## WHAT TO PRODUCE
Can you write out, as a numbered list, the part of the material below that opens with the line containing "Task: Click the Open button" and closes with the line containing "Task: Click the 5/6 台 win rate cell"? Skip blank lines, and leave the pictures out of your answer.

## RECORDED DATA
= = = = =

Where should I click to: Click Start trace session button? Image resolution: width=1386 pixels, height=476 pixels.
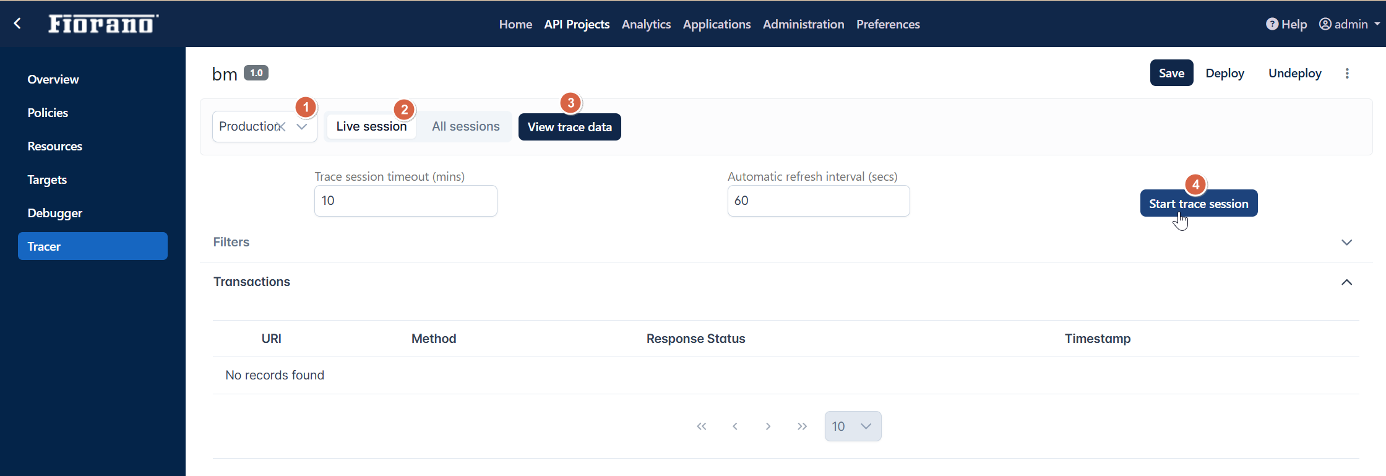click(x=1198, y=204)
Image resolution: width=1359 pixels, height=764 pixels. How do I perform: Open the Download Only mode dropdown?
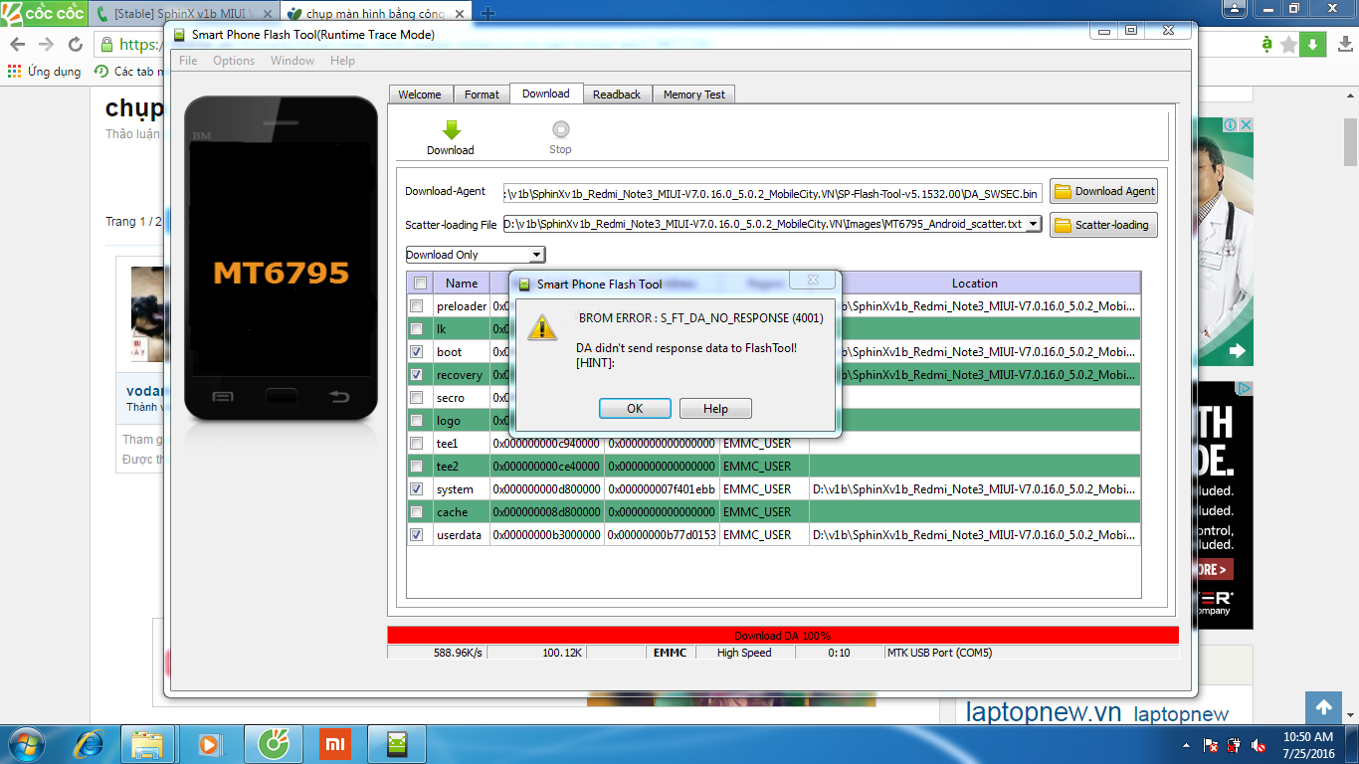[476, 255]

= = = = =

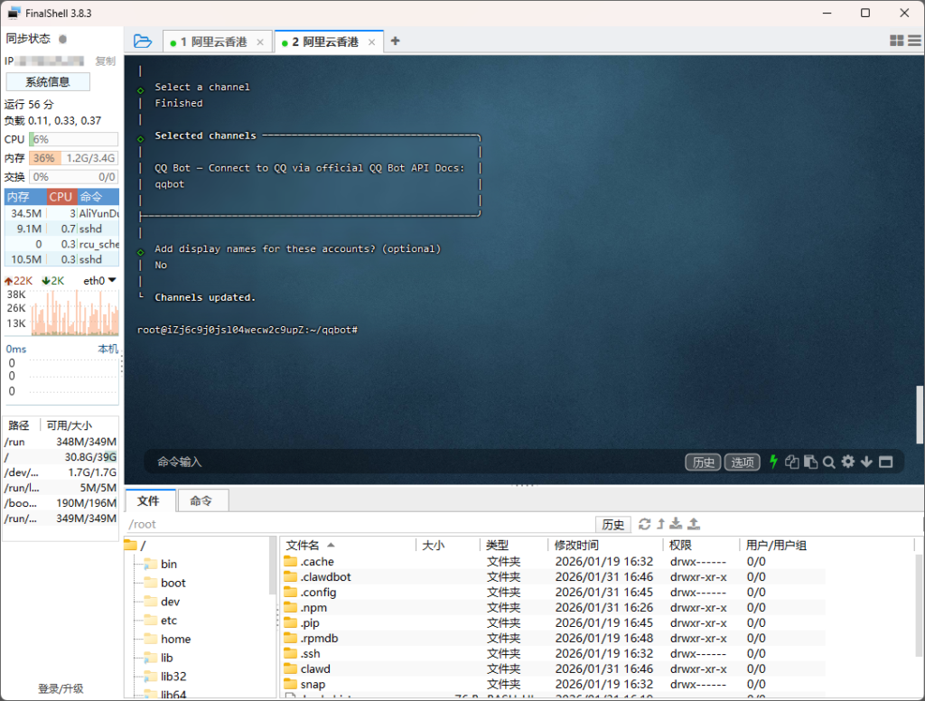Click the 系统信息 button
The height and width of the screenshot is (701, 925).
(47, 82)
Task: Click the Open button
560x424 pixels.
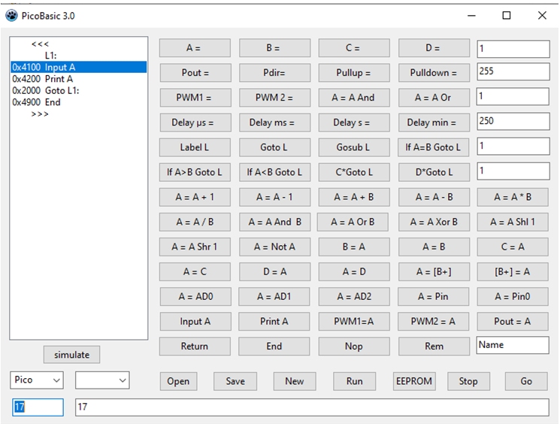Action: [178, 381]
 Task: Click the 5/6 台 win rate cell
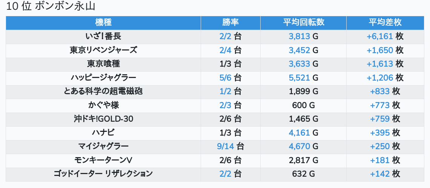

= = = = =

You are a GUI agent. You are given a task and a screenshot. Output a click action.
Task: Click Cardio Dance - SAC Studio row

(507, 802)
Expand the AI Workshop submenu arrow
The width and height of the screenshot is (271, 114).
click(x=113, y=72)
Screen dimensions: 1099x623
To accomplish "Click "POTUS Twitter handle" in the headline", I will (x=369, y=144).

= = = = =

## TASK RESULT
1. Task: Click the Open button
2. 560x424 pixels.
3. Action: [178, 381]
4.  Task: Click the 5/6 台 win rate cell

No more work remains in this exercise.